Wed, Oct 02, 2013 - Page 3 News List

Chiayi County gears up for Creative Bike Festival

By Shelley Shan  /  Staff reporter

Tourism Bureau Deputy Director-General Wayne Liu, center, and models appear in fantasy costumes at a promotion yesterday for the Dapu Creative Bike Festival, which is part of the Taiwan Cycling Festival scheduled for Nov. 9 to 17.

Photo: CNA

People interested in costume play can flex their muscles at the Dapu Creative Bike Festival in Chiayi County next month, the Tourism Bureau said yesterday.

The event is part of this year’s Taiwan Cycling Festival, which will run from Nov. 9 to 17.

Tourism Bureau Deputy Director-General Wayne Liu (劉喜臨) said the event is scheduled to take place on Nov. 17.

He said that there would be a competition in which contestants ride bikes they have decorated across a log bridge while wearing different costumes.

Liu said that the log bridge competition was inspired by a story set in Dapu Township (大埔), Chiayi County.

It is said that the water in the Longchiao River (龍蛟溪) in Dapu was surging rapidly at the beginning of the 20th century because one big log was wedged between bridge piers.

Seeing that the water was about to inundate the village, the residents prayed to Xuan Wu, the Mysterious Heavenly Upper Emperor (玄天上帝), one of the most revered Taoist deities.

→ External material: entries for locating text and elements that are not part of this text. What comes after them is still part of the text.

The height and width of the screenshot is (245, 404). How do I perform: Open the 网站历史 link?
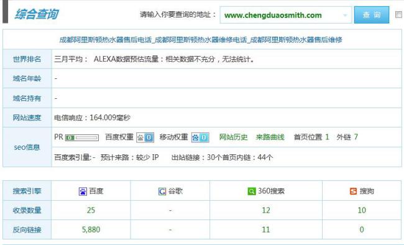[x=233, y=137]
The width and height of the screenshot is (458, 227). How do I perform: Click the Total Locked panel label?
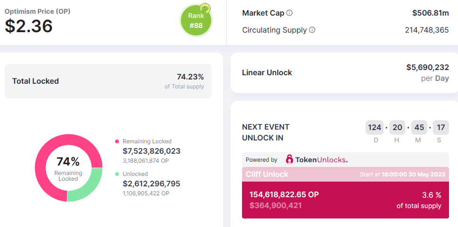point(36,81)
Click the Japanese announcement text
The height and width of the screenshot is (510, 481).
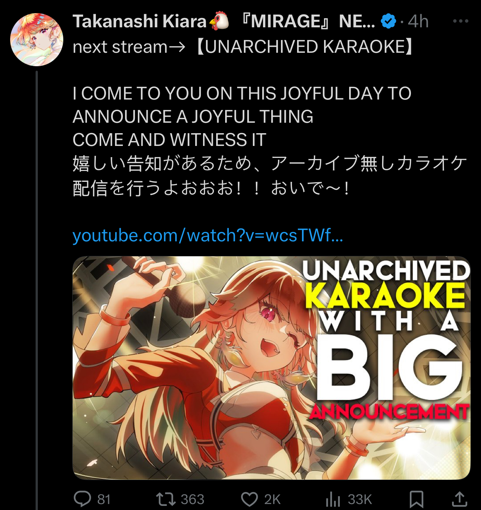click(270, 175)
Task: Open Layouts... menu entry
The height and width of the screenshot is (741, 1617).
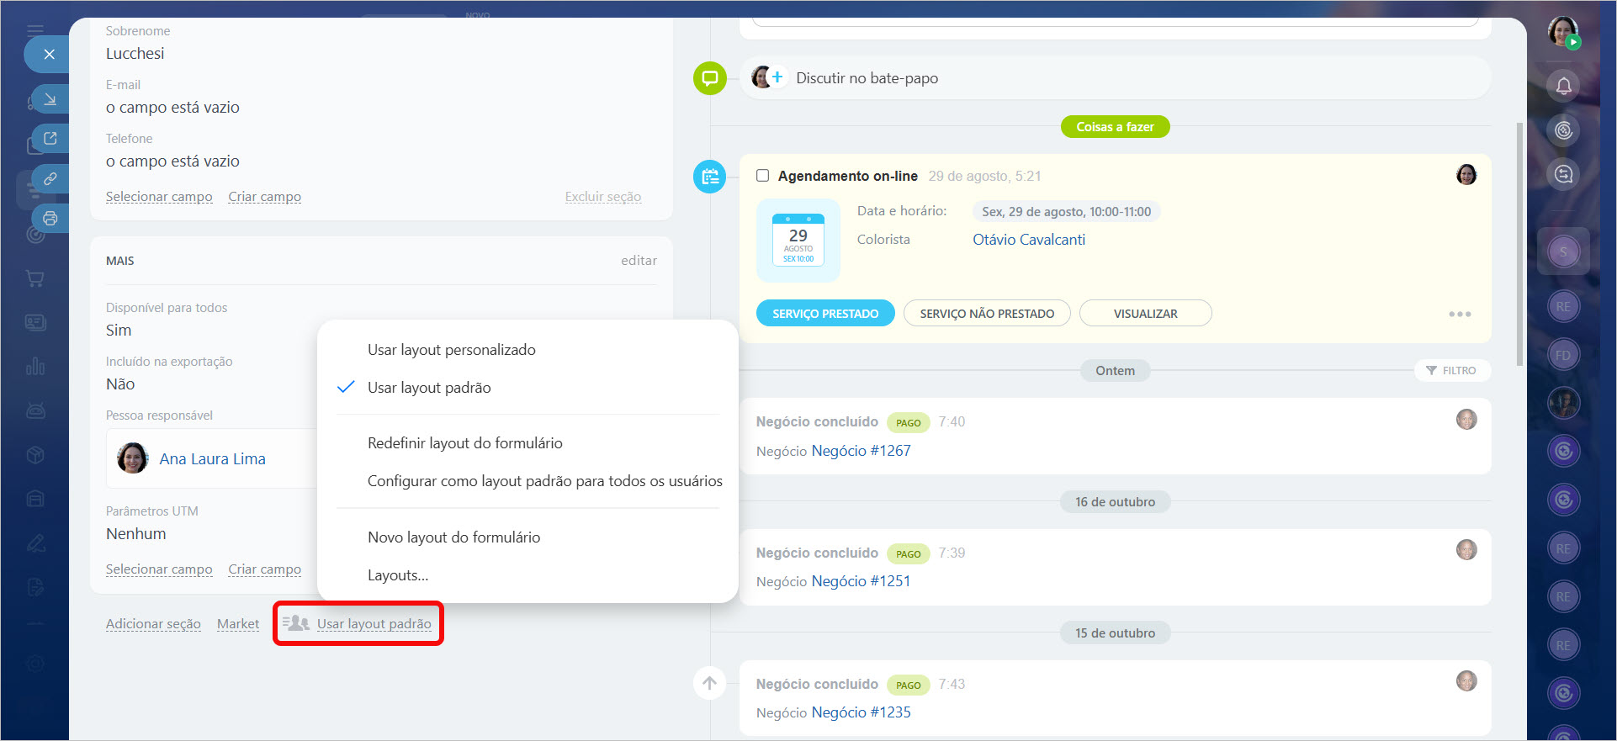Action: [397, 575]
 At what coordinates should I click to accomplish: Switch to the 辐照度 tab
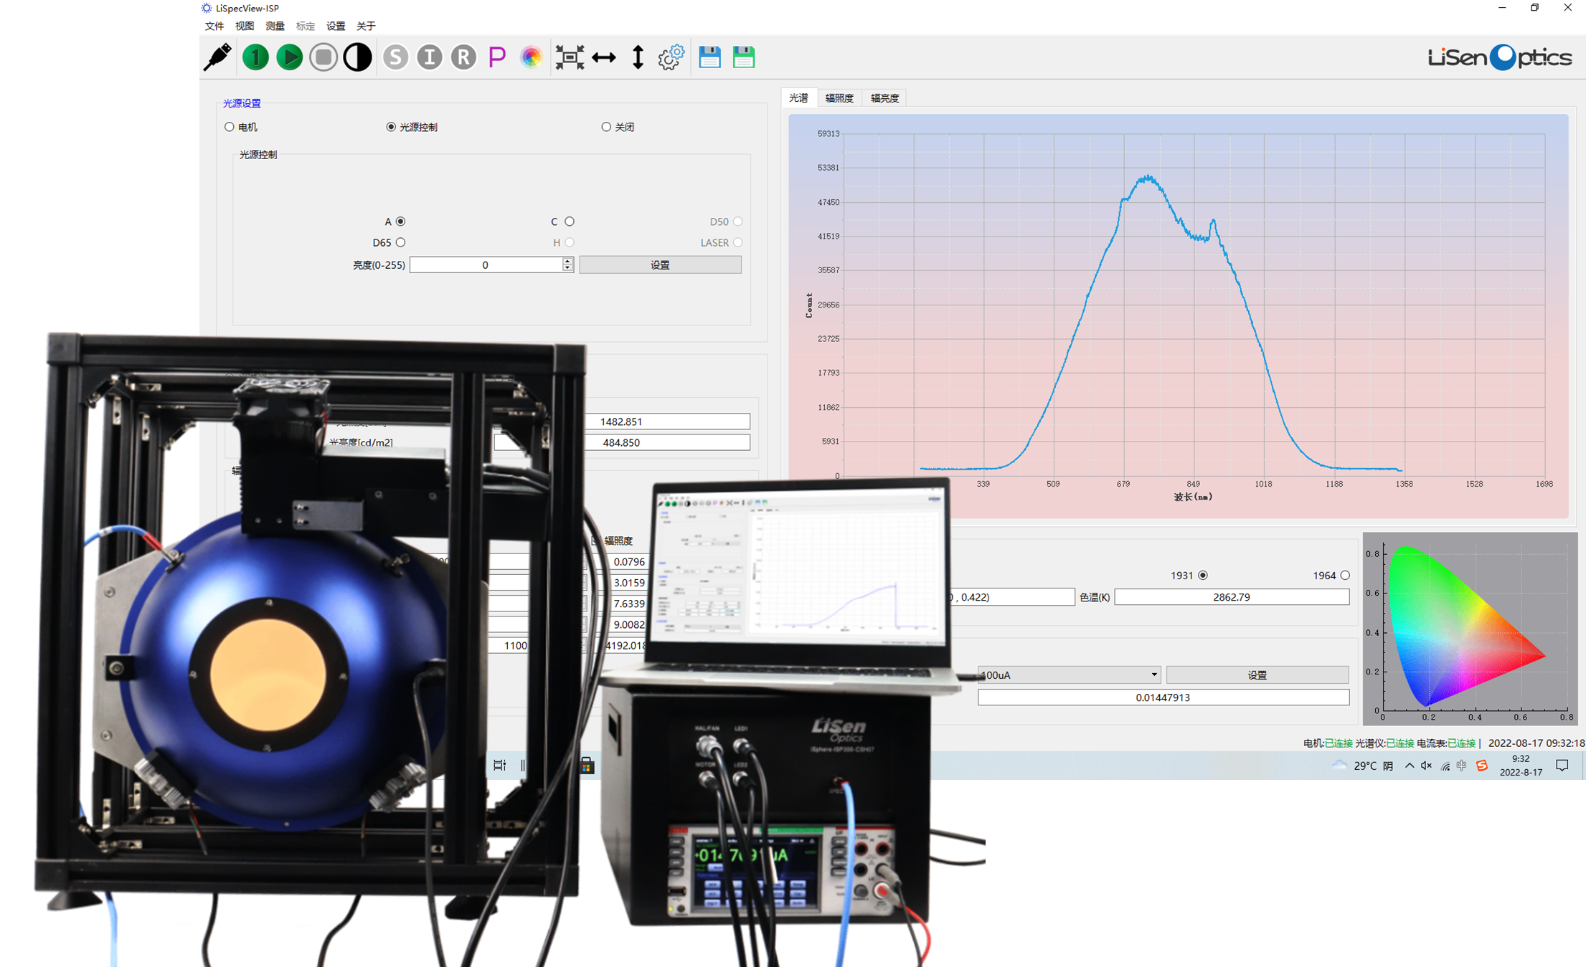pos(839,98)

The log was carried away by the water soon after residents finished their prayer, and they return the favor every year through lavish worship.

“The competition will not only test the contestants’ ability to control their bicycles, but it will enrich the cultural meaning of the event,” Liu added.

Aside from the competition, creative bicycle riders can also enjoy a bike ride on a 4km route through Dapu.

The organizer will also invite mascots from amusement parks around the country, as well as performers from seven other countries to join a parade at the festival.

Meanwhile, a “Bicycle Story House” (鐵馬故事館) will also be set up in Dapu during the festival to present the evolution of the use of the bicycles in Taiwan.

At a press conference, the bureau exhibited a bicycle that was able to carry 300kg of goods.

The bureau said the bicycle itself weighs 40kg and was used by people in the 1950s and 1960s to load goods for delivery or for sale.

Because of its ability to carry heavy items, the bicycle was known as the “Taiwanese Ox.”

Visitors can see historic bicycles, including the bicycles used by the Japanese police during the colonial era and those used by the mail carriers.